A landlord I do quite a bit of business with left me a voicemail for a service call.
In the message he snickered as he said the tenant was a little odd. I didn’t think anything of it, given how many different people I run across. Before I headed that direction I gave the owner a call to get the scoop and let him now I was on my way. He again told me the tenant was a weird one, and again I shrugged it off.
I arrived at the house early dusk. Pulled in the drive, checked for my phone, keys, wallet and made certain my shirt was tucked in. Walking up to the front door, I did my best to ignore the trash strewn across the lawn and patio. It was pretty bad. I had to walk around old pieces of metal and piles of debris. Empty trash bags tied off on the chain link fence with piles of trash laying underneath them. Again, it was pretty bad.
I knock on the front door and wait a few seconds. No answer. Knock again. No answer.

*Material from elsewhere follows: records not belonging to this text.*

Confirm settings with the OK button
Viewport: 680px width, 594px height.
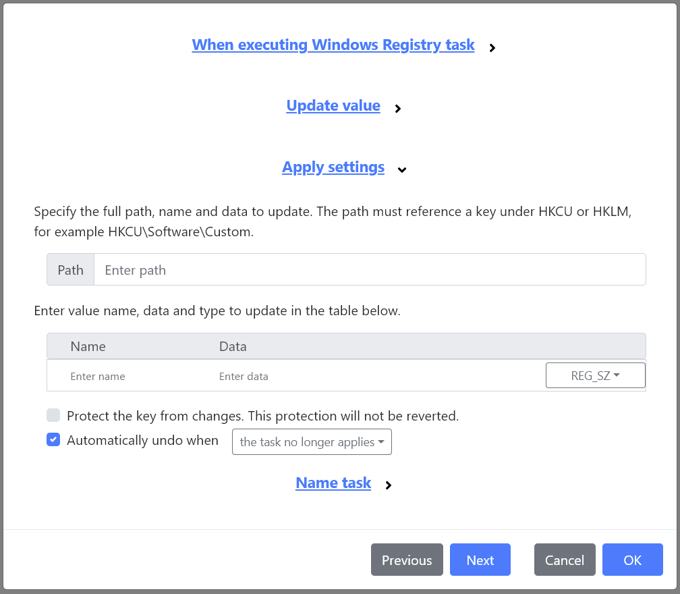(x=632, y=560)
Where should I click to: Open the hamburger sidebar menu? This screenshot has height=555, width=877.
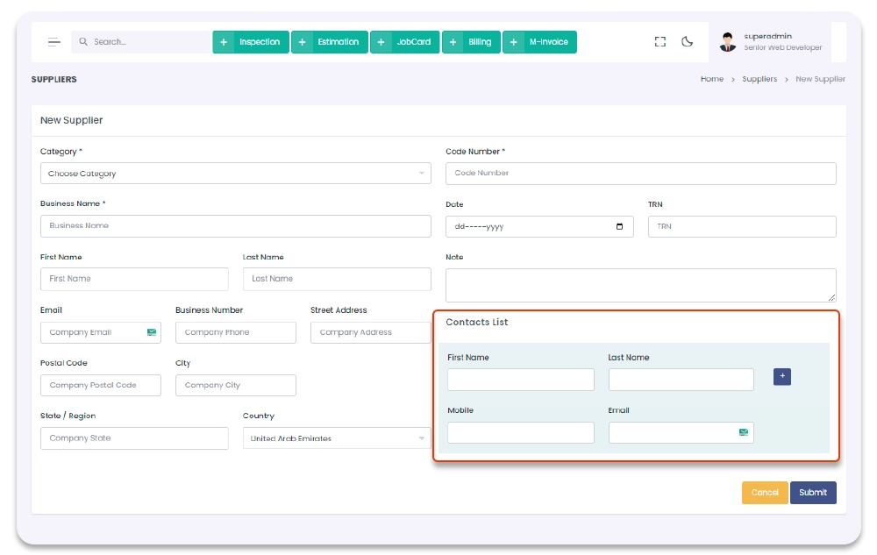[x=54, y=42]
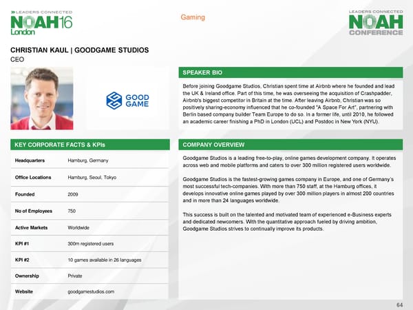Click the NOAH Conference logo
The height and width of the screenshot is (310, 413).
[376, 22]
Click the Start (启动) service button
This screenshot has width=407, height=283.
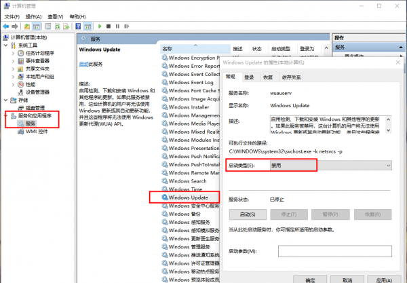pos(247,214)
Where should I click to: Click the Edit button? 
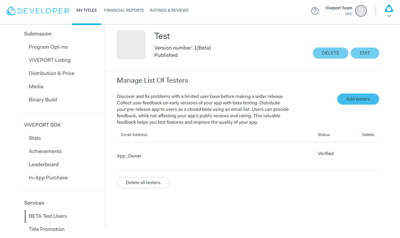(365, 53)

I knock a third time, no answer. Standing on the porch, still avoiding the piles of trash, I call the landlord who tells me I need to knock really loud. I hang up with the landlord, walk back to the front door and using the bottom of my fist, pound on the door as though I’m there to conduct a police raid. Within a flash I hear a man’s voice say “Just a minute”.
Two or three minutes go by and the door finally cracks opens.
Theres a disheveled old man standing on the other side peering out through the four-inch crack that he allowed the door to open. I announced myself as Brandon with Plumb Crazy and I was here to fix the plumbing issue. He opens the door all the way and giving me a confused look says “I aint aware of any pluming problem, maybe my wife knows. Give me a minute and I’ll go ask her.” Without giving me a chance to respond he shuts the door abruptly.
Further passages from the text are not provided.